Once you enroll, the way you manage your weeks does not have to change. That is the most important point I would like to get across to you. The program continues to operate the same as it did in the past:
- You retain your deed
- You can book at your home property 12/13 months ahead
- You can trade your weeks through Interval International
- You can turn your week into Marriott Rewards points
One new option is added when you enroll. You can elect, on an annual basis, to turn your week into Destinations points and use these points to book into other Marriott properties, cruises or other specialized travel. But you can also decide to NEVER turn into Destinations points and continue to work with Marriott Vacation Club the way you always have in the past. This is why I believe, there is no downside to enrolling.

→ **STATED EXERCISE 1**
In the passage on enrolling in the Marriott Vacation Club program, through which company can owners trade their weeks?
→ **STATED EXERCISE 2**
Carry on the passage about Marriott Vacation Club enrollment from its last sentence.

→ **MATERIAL SUPPLIED**

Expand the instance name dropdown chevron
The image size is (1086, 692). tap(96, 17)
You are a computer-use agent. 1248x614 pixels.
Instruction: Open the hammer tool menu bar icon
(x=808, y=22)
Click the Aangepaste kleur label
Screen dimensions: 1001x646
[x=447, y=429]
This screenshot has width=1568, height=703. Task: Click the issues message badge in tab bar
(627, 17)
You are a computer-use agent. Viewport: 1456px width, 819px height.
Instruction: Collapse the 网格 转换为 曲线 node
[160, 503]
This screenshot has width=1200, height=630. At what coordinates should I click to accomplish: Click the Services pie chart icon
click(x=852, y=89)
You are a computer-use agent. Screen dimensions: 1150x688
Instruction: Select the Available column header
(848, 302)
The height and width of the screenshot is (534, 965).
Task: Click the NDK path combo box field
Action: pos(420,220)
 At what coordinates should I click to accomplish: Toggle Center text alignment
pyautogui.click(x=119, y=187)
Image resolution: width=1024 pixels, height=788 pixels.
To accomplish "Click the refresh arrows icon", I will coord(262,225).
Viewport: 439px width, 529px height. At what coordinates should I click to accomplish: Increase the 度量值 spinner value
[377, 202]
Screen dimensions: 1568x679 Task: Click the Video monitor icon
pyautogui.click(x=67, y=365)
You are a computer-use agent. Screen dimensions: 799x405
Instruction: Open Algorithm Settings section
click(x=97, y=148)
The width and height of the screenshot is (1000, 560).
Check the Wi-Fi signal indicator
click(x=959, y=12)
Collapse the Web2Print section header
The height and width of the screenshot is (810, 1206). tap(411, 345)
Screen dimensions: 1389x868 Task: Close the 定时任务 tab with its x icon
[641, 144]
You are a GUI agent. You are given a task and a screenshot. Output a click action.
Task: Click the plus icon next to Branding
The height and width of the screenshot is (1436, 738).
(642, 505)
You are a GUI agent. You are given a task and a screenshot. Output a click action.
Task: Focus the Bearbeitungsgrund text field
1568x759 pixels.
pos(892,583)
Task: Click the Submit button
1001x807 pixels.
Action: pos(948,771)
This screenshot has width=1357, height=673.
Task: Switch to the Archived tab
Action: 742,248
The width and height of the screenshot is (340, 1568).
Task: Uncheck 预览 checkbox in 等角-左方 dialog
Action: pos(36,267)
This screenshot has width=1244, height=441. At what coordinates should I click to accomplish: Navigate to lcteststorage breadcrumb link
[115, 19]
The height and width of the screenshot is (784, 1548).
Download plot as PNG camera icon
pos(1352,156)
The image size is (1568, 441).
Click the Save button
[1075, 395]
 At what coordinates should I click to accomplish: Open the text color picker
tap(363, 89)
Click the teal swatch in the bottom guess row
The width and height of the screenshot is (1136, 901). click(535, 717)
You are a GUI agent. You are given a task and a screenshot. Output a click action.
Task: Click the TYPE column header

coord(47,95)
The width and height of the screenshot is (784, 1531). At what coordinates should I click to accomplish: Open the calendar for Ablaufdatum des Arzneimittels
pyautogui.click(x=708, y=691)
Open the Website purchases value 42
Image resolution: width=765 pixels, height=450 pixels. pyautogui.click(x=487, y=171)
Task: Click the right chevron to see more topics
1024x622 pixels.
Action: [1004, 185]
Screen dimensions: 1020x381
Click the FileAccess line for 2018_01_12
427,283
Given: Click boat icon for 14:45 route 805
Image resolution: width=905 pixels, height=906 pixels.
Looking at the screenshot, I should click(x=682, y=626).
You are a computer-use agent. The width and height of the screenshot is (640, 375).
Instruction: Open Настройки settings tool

→ **RESULT 1**
Interval International

→ **RESULT 2**
So, what is the upside? The #1 upside for most owners is the savings in fees. You continue to pay maintenance fees but you will no longer be nickel and dimed every time you elect for points or to trade. Once you enroll, you pay an Annual Simplified Due. You
pay either $165 or $199 annually (depends on your ownership weeks), for ALL of the weeks that you own. This one fee
covers Interval's membership fee, your Marriott-to-Marriott trade fees, lock-off fees and change fees. Overall, your fees per year
should reduce. Below is an example on what you may pay today:
A 2 week owner may lock-off one week ($75), belong to II ($89), trade both the Master and Studio through II ($109*2), and turn one week to Marriott Rewards points ($109).
Total fees paid in a year = $491.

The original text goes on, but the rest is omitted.